Work required :: Return the run of lines below that opens with the line containing "Buying Guide (397, 19)" and closes with the line containing "Personnaliser (844, 1115)", keeping each one exact.

Records shown ::
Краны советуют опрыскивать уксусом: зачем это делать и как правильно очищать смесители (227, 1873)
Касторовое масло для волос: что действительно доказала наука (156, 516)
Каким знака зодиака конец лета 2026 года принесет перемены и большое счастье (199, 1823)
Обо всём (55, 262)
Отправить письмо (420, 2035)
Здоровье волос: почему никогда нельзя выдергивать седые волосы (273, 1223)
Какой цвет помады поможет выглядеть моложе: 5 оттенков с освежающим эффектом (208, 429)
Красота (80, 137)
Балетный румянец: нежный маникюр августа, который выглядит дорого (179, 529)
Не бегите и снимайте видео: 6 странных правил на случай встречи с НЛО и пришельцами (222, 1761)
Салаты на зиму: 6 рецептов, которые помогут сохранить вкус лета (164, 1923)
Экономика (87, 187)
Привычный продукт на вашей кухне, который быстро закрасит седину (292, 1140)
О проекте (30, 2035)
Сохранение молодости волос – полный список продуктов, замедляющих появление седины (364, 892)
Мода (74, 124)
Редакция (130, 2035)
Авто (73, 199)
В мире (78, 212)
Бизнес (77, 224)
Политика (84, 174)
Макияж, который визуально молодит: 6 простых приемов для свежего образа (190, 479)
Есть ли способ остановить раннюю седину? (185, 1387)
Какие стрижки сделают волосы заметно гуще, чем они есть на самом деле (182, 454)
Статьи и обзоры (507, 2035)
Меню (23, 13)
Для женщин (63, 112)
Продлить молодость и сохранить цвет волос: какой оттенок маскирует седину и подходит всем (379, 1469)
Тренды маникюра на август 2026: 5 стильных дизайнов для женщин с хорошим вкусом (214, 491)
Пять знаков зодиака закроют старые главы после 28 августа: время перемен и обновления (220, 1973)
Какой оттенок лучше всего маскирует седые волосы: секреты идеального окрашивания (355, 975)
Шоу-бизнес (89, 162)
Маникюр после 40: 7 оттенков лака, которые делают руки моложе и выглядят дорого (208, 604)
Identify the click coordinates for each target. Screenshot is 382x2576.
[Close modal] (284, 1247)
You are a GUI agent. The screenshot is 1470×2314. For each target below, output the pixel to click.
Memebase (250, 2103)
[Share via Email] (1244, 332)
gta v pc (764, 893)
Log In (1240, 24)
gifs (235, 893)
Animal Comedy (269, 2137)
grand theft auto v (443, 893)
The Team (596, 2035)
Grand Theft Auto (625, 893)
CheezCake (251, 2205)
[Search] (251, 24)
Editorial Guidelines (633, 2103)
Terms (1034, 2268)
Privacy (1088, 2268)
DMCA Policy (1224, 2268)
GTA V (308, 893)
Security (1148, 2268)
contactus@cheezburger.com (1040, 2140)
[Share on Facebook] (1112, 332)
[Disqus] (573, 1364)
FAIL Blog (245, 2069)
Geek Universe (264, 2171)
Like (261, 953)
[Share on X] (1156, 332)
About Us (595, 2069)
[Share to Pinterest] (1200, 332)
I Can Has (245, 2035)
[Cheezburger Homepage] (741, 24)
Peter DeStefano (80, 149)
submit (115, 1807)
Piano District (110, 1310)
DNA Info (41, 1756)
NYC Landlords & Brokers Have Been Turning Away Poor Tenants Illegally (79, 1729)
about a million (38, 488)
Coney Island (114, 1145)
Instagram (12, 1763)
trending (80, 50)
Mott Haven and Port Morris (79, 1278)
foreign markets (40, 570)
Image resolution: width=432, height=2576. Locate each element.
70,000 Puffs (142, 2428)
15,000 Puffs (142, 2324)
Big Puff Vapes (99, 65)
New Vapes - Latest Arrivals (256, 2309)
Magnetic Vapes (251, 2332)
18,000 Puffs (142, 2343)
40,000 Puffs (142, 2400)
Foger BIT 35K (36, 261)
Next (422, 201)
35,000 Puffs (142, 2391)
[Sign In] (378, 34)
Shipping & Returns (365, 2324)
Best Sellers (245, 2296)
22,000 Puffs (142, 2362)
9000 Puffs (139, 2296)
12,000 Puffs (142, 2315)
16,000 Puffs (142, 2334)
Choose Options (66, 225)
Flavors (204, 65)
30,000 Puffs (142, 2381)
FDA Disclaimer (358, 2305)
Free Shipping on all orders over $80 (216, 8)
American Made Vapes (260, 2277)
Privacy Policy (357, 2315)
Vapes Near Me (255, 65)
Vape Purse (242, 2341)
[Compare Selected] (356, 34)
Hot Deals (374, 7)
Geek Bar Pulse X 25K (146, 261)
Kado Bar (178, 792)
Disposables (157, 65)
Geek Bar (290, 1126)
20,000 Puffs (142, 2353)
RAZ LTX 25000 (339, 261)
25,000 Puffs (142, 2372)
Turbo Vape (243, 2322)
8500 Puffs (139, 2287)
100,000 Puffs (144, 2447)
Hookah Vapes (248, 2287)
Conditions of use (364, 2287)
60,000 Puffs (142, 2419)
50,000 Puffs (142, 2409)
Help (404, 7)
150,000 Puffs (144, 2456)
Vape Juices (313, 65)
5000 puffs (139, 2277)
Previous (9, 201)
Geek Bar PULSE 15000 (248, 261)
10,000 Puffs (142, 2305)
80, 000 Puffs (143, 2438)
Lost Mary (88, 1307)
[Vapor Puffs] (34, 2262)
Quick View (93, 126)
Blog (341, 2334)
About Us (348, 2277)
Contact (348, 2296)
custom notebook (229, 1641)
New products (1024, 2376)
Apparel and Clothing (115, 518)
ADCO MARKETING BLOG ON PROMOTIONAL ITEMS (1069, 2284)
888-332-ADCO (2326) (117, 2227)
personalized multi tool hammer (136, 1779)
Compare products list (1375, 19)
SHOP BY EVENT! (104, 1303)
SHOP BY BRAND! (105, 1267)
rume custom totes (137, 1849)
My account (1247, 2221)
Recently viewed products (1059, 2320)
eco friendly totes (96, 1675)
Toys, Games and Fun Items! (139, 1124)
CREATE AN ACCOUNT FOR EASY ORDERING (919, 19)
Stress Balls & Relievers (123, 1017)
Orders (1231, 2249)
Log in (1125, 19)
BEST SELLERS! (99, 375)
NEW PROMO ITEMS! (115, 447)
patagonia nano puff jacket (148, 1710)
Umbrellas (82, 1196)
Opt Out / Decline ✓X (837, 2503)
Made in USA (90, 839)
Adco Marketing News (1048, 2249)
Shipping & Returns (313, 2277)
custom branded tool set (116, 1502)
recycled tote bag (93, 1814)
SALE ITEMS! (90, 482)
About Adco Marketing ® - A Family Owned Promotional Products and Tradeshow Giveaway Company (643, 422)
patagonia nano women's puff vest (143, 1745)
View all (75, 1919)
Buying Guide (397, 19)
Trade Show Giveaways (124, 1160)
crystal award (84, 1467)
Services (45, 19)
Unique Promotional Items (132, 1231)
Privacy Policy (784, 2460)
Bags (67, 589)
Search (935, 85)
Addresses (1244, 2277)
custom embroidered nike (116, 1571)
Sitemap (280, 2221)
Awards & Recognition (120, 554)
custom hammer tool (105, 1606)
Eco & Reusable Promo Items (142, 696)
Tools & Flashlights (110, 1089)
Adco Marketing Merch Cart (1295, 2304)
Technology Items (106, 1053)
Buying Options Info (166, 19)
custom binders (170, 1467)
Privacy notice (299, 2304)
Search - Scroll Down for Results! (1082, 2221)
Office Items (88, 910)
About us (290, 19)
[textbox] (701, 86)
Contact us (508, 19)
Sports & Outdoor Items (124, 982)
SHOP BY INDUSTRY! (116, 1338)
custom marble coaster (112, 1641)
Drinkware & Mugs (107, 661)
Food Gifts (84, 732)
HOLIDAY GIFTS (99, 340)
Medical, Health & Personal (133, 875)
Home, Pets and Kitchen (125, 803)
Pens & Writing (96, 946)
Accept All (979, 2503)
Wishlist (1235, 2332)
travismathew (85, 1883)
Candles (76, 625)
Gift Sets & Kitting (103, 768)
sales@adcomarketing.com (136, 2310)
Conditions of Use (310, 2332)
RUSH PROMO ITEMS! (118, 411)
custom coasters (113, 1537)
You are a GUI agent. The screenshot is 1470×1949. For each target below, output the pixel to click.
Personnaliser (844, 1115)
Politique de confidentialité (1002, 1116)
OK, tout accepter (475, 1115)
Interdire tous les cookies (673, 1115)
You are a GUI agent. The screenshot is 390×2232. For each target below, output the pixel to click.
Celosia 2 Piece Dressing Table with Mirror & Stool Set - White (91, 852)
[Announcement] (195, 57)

Solution for this exercise ::
Buying Guide (397, 19)
Trade Show Giveaways (124, 1160)
crystal award (84, 1467)
Services (45, 19)
Unique Promotional Items (132, 1231)
Privacy Policy (784, 2460)
Bags (67, 589)
Search (935, 85)
Addresses (1244, 2277)
custom embroidered nike (116, 1571)
Sitemap (280, 2221)
Awards & Recognition (120, 554)
custom hammer tool (105, 1606)
Eco & Reusable Promo Items (142, 696)
Tools & Flashlights (110, 1089)
Adco Marketing Merch Cart (1295, 2304)
Technology Items (106, 1053)
Buying Options Info (166, 19)
custom binders (170, 1467)
Privacy notice (299, 2304)
Search - Scroll Down for Results! (1082, 2221)
Office Items (88, 910)
About us (290, 19)
[textbox] (701, 86)
Contact us (508, 19)
Sports & Outdoor Items (124, 982)
SHOP BY INDUSTRY! (116, 1338)
custom marble coaster (112, 1641)
Drinkware & Mugs (107, 661)
Food Gifts (84, 732)
HOLIDAY GIFTS (99, 340)
Medical, Health & Personal (133, 875)
Home, Pets and Kitchen (125, 803)
Pens & Writing (96, 946)
Accept All (979, 2503)
Wishlist (1235, 2332)
travismathew (85, 1883)
Candles (76, 625)
Gift Sets & Kitting (103, 768)
sales@adcomarketing.com (136, 2310)
Conditions of Use (310, 2332)
RUSH PROMO ITEMS! (118, 411)
custom coasters (113, 1537)
You are a GUI agent. The screenshot is 1470×1949. For each target below, output the pixel to click.
Personnaliser (844, 1115)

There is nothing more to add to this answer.